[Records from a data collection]
"""

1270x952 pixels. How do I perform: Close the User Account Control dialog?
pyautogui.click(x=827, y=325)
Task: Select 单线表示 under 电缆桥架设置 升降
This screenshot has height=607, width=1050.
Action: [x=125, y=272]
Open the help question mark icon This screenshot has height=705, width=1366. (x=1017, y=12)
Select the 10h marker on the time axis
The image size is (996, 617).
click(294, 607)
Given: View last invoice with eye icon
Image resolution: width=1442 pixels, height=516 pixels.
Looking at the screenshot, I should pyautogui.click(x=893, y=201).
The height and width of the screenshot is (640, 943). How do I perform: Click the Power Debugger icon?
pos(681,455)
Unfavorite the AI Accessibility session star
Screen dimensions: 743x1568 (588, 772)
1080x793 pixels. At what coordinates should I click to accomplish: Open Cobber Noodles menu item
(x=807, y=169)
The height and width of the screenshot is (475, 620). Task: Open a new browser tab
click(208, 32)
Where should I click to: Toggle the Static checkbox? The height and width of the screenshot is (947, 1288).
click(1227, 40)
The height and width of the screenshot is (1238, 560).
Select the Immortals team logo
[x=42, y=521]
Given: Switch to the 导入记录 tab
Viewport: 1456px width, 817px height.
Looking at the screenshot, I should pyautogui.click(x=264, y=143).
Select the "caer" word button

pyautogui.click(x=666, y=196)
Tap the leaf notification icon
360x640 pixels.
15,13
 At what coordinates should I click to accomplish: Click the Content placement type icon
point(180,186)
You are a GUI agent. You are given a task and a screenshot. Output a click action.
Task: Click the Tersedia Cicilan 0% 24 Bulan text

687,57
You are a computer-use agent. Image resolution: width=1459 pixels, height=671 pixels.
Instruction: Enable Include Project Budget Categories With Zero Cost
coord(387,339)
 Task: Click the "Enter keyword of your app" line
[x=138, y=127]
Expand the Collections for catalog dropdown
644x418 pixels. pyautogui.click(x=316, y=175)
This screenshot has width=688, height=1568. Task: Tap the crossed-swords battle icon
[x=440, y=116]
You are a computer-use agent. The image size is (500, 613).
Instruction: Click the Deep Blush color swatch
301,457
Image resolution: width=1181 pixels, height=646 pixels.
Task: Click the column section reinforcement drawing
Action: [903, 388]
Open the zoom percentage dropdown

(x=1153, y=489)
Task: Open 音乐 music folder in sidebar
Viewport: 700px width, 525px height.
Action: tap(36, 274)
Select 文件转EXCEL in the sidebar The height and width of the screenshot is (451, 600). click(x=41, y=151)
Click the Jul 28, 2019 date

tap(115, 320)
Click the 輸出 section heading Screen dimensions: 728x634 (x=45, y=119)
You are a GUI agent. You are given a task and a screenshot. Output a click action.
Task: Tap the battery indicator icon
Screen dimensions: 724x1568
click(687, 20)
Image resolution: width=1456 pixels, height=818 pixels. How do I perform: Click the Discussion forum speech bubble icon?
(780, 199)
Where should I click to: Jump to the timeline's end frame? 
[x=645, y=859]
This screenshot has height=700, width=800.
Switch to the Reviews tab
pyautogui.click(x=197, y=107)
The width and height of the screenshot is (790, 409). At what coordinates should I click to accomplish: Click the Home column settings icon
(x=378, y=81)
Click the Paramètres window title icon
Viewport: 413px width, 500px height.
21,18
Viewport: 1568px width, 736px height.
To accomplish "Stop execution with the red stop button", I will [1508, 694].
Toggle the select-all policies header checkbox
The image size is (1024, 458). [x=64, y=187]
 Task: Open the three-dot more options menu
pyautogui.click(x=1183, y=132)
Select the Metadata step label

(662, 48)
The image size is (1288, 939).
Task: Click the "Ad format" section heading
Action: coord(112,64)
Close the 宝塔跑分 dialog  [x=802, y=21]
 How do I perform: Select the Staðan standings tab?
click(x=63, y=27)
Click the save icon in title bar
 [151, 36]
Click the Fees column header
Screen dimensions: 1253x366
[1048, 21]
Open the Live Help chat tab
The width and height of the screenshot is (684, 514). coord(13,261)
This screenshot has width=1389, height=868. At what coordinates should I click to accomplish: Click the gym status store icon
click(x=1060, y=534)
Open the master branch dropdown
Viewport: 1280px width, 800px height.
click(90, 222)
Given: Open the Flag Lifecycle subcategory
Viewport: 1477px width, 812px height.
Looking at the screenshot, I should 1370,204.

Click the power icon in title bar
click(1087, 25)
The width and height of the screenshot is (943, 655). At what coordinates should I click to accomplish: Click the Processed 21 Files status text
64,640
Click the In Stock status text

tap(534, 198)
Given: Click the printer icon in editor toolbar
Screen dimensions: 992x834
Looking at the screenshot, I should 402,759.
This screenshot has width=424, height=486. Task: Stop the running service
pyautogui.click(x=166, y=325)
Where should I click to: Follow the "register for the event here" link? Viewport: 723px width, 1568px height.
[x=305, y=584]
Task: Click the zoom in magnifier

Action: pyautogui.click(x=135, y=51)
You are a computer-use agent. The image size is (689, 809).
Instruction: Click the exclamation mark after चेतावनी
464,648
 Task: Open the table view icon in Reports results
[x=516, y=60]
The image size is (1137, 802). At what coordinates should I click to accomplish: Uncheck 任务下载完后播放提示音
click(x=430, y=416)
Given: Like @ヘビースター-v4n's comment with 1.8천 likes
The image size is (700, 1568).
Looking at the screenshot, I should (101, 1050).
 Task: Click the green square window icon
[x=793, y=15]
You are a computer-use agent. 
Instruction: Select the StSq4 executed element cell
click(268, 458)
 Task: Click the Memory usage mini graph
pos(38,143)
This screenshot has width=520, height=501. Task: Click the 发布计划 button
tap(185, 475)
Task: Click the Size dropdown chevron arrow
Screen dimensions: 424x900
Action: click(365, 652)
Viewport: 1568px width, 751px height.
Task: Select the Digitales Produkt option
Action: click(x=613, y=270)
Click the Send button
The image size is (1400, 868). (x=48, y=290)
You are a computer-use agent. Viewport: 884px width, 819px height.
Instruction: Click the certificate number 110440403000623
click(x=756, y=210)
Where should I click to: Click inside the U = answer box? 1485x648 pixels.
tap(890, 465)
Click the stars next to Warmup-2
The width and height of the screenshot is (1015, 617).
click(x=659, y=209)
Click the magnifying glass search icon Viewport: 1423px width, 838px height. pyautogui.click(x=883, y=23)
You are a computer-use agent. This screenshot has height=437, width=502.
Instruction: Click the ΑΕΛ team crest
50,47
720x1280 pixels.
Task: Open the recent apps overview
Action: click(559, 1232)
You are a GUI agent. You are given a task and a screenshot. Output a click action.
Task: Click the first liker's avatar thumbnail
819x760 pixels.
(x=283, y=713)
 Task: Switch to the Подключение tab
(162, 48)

"""

Instructions to follow: Repeat the data above exactly.

Result for this task:
1270x952 pixels. How do I perform: Close the User Account Control dialog?
pyautogui.click(x=827, y=325)
Task: Select 单线表示 under 电缆桥架设置 升降
This screenshot has height=607, width=1050.
Action: [x=125, y=272]
Open the help question mark icon This screenshot has height=705, width=1366. (x=1017, y=12)
Select the 10h marker on the time axis
The image size is (996, 617).
click(294, 607)
Given: View last invoice with eye icon
Image resolution: width=1442 pixels, height=516 pixels.
Looking at the screenshot, I should pyautogui.click(x=893, y=201).
The height and width of the screenshot is (640, 943). How do I perform: Click the Power Debugger icon?
pos(681,455)
Unfavorite the AI Accessibility session star
Screen dimensions: 743x1568 (588, 772)
1080x793 pixels. At what coordinates should I click to accomplish: Open Cobber Noodles menu item
(x=807, y=169)
The height and width of the screenshot is (475, 620). Task: Open a new browser tab
click(208, 32)
Where should I click to: Toggle the Static checkbox? The height and width of the screenshot is (947, 1288).
click(1227, 40)
The height and width of the screenshot is (1238, 560).
Select the Immortals team logo
[x=42, y=521]
Given: Switch to the 导入记录 tab
Viewport: 1456px width, 817px height.
Looking at the screenshot, I should pyautogui.click(x=264, y=143).
Select the "caer" word button

pyautogui.click(x=666, y=196)
Tap the leaf notification icon
360x640 pixels.
15,13
 At what coordinates should I click to accomplish: Click the Content placement type icon
point(180,186)
You are a GUI agent. You are given a task and a screenshot. Output a click action.
Task: Click the Tersedia Cicilan 0% 24 Bulan text

687,57
You are a computer-use agent. Image resolution: width=1459 pixels, height=671 pixels.
Instruction: Enable Include Project Budget Categories With Zero Cost
coord(387,339)
 Task: Click the "Enter keyword of your app" line
[x=138, y=127]
Expand the Collections for catalog dropdown
644x418 pixels. pyautogui.click(x=316, y=175)
This screenshot has width=688, height=1568. Task: Tap the crossed-swords battle icon
[x=440, y=116]
You are a computer-use agent. The image size is (500, 613).
Instruction: Click the Deep Blush color swatch
301,457
Image resolution: width=1181 pixels, height=646 pixels.
Task: Click the column section reinforcement drawing
Action: [903, 388]
Open the zoom percentage dropdown

(x=1153, y=489)
Task: Open 音乐 music folder in sidebar
Viewport: 700px width, 525px height.
Action: tap(36, 274)
Select 文件转EXCEL in the sidebar The height and width of the screenshot is (451, 600). click(x=41, y=151)
Click the Jul 28, 2019 date

tap(115, 320)
Click the 輸出 section heading Screen dimensions: 728x634 (x=45, y=119)
You are a GUI agent. You are given a task and a screenshot. Output a click action.
Task: Tap the battery indicator icon
Screen dimensions: 724x1568
click(687, 20)
Image resolution: width=1456 pixels, height=818 pixels. How do I perform: Click the Discussion forum speech bubble icon?
(780, 199)
Where should I click to: Jump to the timeline's end frame? 
[x=645, y=859]
This screenshot has height=700, width=800.
Switch to the Reviews tab
pyautogui.click(x=197, y=107)
The width and height of the screenshot is (790, 409). At what coordinates should I click to accomplish: Click the Home column settings icon
(x=378, y=81)
Click the Paramètres window title icon
Viewport: 413px width, 500px height.
21,18
Viewport: 1568px width, 736px height.
To accomplish "Stop execution with the red stop button", I will [1508, 694].
Toggle the select-all policies header checkbox
The image size is (1024, 458). [x=64, y=187]
 Task: Open the three-dot more options menu
pyautogui.click(x=1183, y=132)
Select the Metadata step label

(662, 48)
The image size is (1288, 939).
Task: Click the "Ad format" section heading
Action: coord(112,64)
Close the 宝塔跑分 dialog  [x=802, y=21]
 How do I perform: Select the Staðan standings tab?
click(x=63, y=27)
Click the save icon in title bar
 [151, 36]
Click the Fees column header
Screen dimensions: 1253x366
[1048, 21]
Open the Live Help chat tab
The width and height of the screenshot is (684, 514). coord(13,261)
This screenshot has width=1389, height=868. At what coordinates should I click to accomplish: Click the gym status store icon
click(x=1060, y=534)
Open the master branch dropdown
Viewport: 1280px width, 800px height.
click(90, 222)
Given: Open the Flag Lifecycle subcategory
Viewport: 1477px width, 812px height.
Looking at the screenshot, I should 1370,204.

Click the power icon in title bar
click(1087, 25)
The width and height of the screenshot is (943, 655). At what coordinates should I click to accomplish: Click the Processed 21 Files status text
64,640
Click the In Stock status text

tap(534, 198)
Given: Click the printer icon in editor toolbar
Screen dimensions: 992x834
Looking at the screenshot, I should 402,759.
This screenshot has width=424, height=486. Task: Stop the running service
pyautogui.click(x=166, y=325)
Where should I click to: Follow the "register for the event here" link? Viewport: 723px width, 1568px height.
[x=305, y=584]
Task: Click the zoom in magnifier

Action: pyautogui.click(x=135, y=51)
You are a computer-use agent. The image size is (689, 809).
Instruction: Click the exclamation mark after चेतावनी
464,648
 Task: Open the table view icon in Reports results
[x=516, y=60]
The image size is (1137, 802). At what coordinates should I click to accomplish: Uncheck 任务下载完后播放提示音
click(x=430, y=416)
Given: Like @ヘビースター-v4n's comment with 1.8천 likes
The image size is (700, 1568).
Looking at the screenshot, I should (101, 1050).
 Task: Click the green square window icon
[x=793, y=15]
You are a computer-use agent. 
Instruction: Select the StSq4 executed element cell
click(268, 458)
 Task: Click the Memory usage mini graph
pos(38,143)
This screenshot has width=520, height=501. Task: Click the 发布计划 button
tap(185, 475)
Task: Click the Size dropdown chevron arrow
Screen dimensions: 424x900
Action: click(365, 652)
Viewport: 1568px width, 751px height.
Task: Select the Digitales Produkt option
Action: click(x=613, y=270)
Click the Send button
The image size is (1400, 868). (x=48, y=290)
You are a computer-use agent. Viewport: 884px width, 819px height.
Instruction: Click the certificate number 110440403000623
click(x=756, y=210)
Where should I click to: Click inside the U = answer box? 1485x648 pixels.
tap(890, 465)
Click the stars next to Warmup-2
The width and height of the screenshot is (1015, 617).
click(x=659, y=209)
Click the magnifying glass search icon Viewport: 1423px width, 838px height. pyautogui.click(x=883, y=23)
You are a computer-use agent. This screenshot has height=437, width=502.
Instruction: Click the ΑΕΛ team crest
50,47
720x1280 pixels.
Task: Open the recent apps overview
Action: click(559, 1232)
You are a GUI agent. You are given a task and a screenshot. Output a click action.
Task: Click the first liker's avatar thumbnail
819x760 pixels.
(x=283, y=713)
 Task: Switch to the Подключение tab
(162, 48)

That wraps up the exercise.